• **What you need to do**
Swap "checkbox" for "check box" in everything from the line with "Task: Disable the Auto-update checkbox" down to the line with "This screenshot has width=702, height=465.", leaving the rest unchanged. Give back only those lines.

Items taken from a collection
━━━━━━

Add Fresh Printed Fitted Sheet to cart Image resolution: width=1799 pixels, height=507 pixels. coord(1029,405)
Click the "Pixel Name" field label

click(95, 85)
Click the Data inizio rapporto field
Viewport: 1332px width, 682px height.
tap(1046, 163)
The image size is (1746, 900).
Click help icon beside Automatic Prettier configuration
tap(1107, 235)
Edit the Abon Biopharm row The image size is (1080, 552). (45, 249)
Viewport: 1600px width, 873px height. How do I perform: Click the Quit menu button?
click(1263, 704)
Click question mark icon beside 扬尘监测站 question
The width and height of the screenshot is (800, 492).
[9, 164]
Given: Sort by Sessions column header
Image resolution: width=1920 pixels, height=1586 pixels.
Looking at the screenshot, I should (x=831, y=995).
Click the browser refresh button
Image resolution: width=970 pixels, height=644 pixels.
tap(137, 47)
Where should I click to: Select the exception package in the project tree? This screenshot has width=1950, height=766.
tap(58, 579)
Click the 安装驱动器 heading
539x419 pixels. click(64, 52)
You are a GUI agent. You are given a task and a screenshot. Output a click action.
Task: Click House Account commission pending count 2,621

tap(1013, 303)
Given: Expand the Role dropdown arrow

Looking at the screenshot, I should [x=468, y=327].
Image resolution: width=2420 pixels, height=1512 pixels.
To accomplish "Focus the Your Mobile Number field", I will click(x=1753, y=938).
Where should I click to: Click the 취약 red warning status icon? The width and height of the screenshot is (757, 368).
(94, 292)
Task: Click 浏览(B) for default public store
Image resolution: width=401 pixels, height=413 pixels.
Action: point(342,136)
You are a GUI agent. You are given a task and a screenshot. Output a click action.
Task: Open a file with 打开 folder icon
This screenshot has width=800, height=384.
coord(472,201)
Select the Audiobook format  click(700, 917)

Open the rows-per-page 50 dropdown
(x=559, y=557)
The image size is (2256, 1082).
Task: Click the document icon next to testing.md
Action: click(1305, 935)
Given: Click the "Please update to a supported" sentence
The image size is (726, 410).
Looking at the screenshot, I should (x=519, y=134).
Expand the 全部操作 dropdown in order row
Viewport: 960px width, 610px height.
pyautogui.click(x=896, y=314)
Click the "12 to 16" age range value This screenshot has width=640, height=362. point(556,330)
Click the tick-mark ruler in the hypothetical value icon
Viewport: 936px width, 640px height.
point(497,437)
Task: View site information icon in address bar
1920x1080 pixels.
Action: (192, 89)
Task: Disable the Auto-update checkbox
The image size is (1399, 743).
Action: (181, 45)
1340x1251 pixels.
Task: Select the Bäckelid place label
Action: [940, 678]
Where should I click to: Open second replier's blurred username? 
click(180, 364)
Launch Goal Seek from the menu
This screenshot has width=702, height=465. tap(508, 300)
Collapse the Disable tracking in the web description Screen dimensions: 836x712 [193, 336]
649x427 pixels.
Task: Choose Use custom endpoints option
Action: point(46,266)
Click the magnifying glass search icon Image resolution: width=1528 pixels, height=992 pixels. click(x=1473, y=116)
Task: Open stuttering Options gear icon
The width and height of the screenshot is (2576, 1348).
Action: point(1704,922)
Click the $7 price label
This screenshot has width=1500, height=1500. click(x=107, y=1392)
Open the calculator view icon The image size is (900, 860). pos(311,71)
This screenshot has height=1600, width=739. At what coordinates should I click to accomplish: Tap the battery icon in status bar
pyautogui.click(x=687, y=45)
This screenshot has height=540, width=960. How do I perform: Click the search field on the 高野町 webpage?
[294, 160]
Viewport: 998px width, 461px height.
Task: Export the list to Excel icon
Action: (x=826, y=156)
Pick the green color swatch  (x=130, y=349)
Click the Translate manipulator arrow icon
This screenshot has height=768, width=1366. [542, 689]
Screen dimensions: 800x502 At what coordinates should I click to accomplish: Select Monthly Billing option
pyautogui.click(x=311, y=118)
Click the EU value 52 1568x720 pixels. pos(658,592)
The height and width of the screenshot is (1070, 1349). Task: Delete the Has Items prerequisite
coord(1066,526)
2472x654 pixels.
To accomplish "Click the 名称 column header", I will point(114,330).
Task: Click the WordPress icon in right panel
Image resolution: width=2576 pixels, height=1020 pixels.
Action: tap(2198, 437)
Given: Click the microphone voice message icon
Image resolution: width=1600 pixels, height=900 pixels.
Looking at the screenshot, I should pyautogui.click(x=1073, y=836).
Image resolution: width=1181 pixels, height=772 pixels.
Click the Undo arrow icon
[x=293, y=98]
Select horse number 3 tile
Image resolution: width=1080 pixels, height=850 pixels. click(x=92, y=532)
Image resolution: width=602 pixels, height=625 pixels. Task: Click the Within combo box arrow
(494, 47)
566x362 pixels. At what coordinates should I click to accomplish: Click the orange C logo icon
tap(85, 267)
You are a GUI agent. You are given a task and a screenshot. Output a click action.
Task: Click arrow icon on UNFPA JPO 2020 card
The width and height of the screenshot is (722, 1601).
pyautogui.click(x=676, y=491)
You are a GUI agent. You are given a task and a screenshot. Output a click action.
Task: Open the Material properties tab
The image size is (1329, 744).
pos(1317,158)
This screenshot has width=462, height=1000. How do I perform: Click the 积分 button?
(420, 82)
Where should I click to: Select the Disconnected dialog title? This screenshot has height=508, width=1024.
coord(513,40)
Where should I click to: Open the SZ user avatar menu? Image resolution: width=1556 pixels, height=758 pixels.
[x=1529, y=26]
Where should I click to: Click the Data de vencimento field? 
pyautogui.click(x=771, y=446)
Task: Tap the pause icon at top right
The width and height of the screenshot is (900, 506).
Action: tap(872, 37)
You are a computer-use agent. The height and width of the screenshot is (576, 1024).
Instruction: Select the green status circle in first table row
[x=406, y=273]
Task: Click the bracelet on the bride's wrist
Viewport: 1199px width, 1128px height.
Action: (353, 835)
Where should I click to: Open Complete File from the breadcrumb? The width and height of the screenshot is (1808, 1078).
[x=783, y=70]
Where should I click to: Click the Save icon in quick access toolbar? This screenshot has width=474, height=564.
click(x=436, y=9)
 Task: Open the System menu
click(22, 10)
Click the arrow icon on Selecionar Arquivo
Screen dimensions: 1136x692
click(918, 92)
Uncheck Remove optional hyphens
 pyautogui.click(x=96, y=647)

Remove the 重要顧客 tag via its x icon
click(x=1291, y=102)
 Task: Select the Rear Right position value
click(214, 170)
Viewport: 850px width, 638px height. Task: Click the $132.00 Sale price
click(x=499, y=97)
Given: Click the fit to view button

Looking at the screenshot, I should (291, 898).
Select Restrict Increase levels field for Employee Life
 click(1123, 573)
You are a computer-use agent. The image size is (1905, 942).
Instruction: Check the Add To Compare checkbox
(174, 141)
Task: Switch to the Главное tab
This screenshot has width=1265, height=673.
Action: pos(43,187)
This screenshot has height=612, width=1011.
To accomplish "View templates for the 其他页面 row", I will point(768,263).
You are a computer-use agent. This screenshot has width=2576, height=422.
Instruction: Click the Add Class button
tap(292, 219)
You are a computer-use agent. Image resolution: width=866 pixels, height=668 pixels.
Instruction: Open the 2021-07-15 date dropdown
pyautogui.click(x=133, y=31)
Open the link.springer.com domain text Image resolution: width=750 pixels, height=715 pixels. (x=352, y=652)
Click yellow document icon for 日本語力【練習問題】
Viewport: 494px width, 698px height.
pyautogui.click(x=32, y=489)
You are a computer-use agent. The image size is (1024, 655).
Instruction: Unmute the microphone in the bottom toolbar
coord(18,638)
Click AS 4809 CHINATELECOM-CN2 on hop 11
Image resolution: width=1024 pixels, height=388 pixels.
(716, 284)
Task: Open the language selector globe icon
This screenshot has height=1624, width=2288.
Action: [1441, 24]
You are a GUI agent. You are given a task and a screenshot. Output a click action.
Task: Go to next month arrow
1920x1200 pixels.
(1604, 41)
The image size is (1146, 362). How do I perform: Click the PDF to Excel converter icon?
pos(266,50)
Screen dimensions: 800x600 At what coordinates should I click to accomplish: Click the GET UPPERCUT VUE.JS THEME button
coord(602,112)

━━━━━━

• **Answer to this problem**
Task: Disable the Auto-update check box
The image size is (1399, 743).
Action: (181, 45)
1340x1251 pixels.
Task: Select the Bäckelid place label
Action: [940, 678]
Where should I click to: Open second replier's blurred username? 
click(180, 364)
Launch Goal Seek from the menu
This screenshot has width=702, height=465. tap(508, 300)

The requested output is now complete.